▶ [Jobs]
1. Rewrite everything from "The original link" down to "this ABC feature." in the passage about the boy and reincarnation, replacing "Real Player" with "streaming".
2. Translate this sentence from the passage about the boy and reincarnation into Spanish: "Bruce says he now believes his son had a past life in which he was James M. Huston Jr."

▶ [Passage to read]
Bruce became obsessed, searching the Internet, combing through military records and interviewing men who served aboard the Natoma Bay. He said James told him he had been shot down at Iwo Jima. James had also begun signing his crayon drawings "James 3." Bruce soon learned that the only pilot from the squadron killed at Iwo Jima was James M. Huston Jr. Bruce says James also told him his plane had sustained a direct hit on the engine. Ralph Clarbour, a rear gunner on a U.S. airplane that flew off the Natoma Bay, says his plane was right next to one flown by James M. Huston Jr. during a raid near Iwo Jima on March 3, 1945. Clarbour said he saw Huston's plane struck by anti-aircraft fire. "I would say he was hit head on, right in the middle of the engine," he said.
Bruce says he now believes his son had a past life in which he was James M. Huston Jr. "He came back because he wasn't finished with something." The Leiningers wrote a letter to Huston's sister, Anne Barron, about their little boy. And now she believes it as well. "The child was so convincing in coming up with all the things that there is no way on the world he could know," she said. But Professor Paul Kurtz of the State University of New York at Buffalo, who heads an organization that investigates claims of the paranormal, says he thinks the parents are "self-deceived." "They're fascinated by the mysterious and they built up a fairy tale," he said. James' vivid, alleged recollections are starting to fade as he gets older but among his prized possessions remain two haunting presents sent to him by Barron: a bust of George Washington and a model of a Corsair aircraft. They were among the personal effects of James Huston sent home after the war. "He appears to have experienced something that I don't think is unique, but the way it's been revealed is quite astounding," Bruce said. Asked if the idea that James may have been someone else changes his or his wife's feeling about their son, Bruce said: "It doesn't change how we think. I don't look at him and say, 'That's not my boy.' That's my boy."
The original link at ABC:
This story appeared on ABC's TV show Primetime. Here is the link to their printed version on the website (It's the same as above except I added a few more pictures):
Could a Little Boy Be Proof of Reincarnation? http://more.abcnews.go.com/sections/primetime/us/reincarnation_040415.html
There is also a Real Player video link related to this story but you have to subscribe to this ABC feature.

▶ [Recorded data]
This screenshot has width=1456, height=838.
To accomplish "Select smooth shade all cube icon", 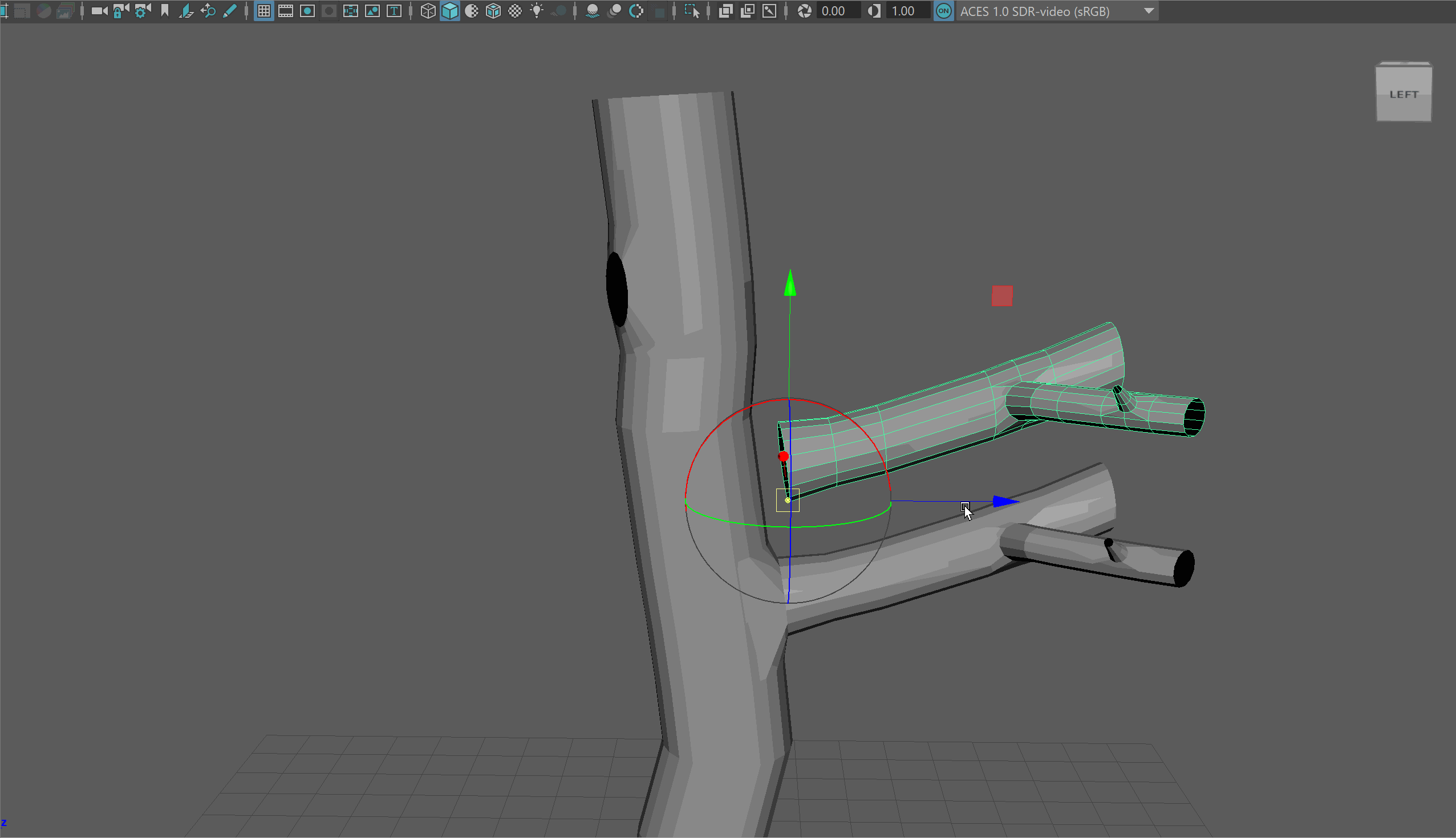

▶ [Worked answers]
1.
The original link at ABC:
This story appeared on ABC's TV show Primetime. Here is the link to their printed version on the website (It's the same as above except I added a few more pictures):
Could a Little Boy Be Proof of Reincarnation? http://more.abcnews.go.com/sections/primetime/us/reincarnation_040415.html
There is also a streaming video link related to this story but you have to subscribe to this ABC feature.

2. Bruce dice que ahora cree que su hijo tuvo una vida pasada en la que fue James M. Huston Jr.